Rosa Agustina (2021) menegaskan bahwa akta perdamaian bersifat mengikat dan memiliki kekuatan hukum tetap (nebis in idem), menegakkan asas pacta sunt servanda.
Peran Mediator dalam Perkara Perceraian
– Mediator berperan sebagai fasilitator netral, menjaga kerahasiaan, dan memberikan edukasi hukum bagi para pihak.
– Sebagai fasilitator netral, mediator membantu para pihak merumuskan solusi tanpa memihak.
– Sebagai penjaga kerahasiaan, mediator wajib melindungi informasi yang muncul selama proses mediasi (Pasal 8 PERMA No. 1 Tahun 2016).

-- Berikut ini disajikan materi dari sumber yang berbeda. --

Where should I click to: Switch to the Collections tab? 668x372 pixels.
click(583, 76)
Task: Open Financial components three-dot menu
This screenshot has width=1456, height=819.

– Sebagai edukator hukum, menurut Reno Wikandaru (2023), mediator menanamkan nilai demokrasi deliberatif dan tanggung jawab hukum.
– Sebagai pelapor, mediator wajib menyerahkan hasil mediasi kepada hakim pemeriksa perkara.
Langkah Hukum Jika Kesepakatan Tidak Dijalankan
Apabila salah satu pihak mengingkari kesepakatan yang telah disahkan (misalnya Siti menghalangi hak kunjungan anak bagi Iwan), dua langkah hukum dapat ditempuh:
1. Eksekusi Akta Perdamaian – sesuai Pasal 130 HIR, pihak yang dirugikan dapat mengajukan permohonan eksekusi karena akta perdamaian memiliki kekuatan eksekutorial.
2. Gugatan Wanprestasi – jika kesepakatan tidak disahkan, pihak yang dirugikan dapat menggugat berdasarkan Pasal 1243 KUHPerdata.
Nandang Alamsah Deliarnoor (2021) menegaskan bahwa langkah ini merupakan perwujudan keadilan formal yang menjamin kepastian hukum.
Nilai Pancasila dalam Prinsip Mediasi
Mediasi merefleksikan nilai dasar hukum nasional yang bersumber dari Pancasila, antara lain:
– Kemanusiaan yang adil dan beradab, dengan mengedepankan empati dan penghormatan hak para pihak.
– Kerakyatan yang dipimpin oleh hikmat kebijaksanaan dalam permusyawaratan, sebagai landasan musyawarah mufakat.
Dengan demikian, mediasi bukan sekadar prosedur hukum, melainkan juga sarana penegakan keadilan substantif berdasarkan nilai-nilai luhur bangsa.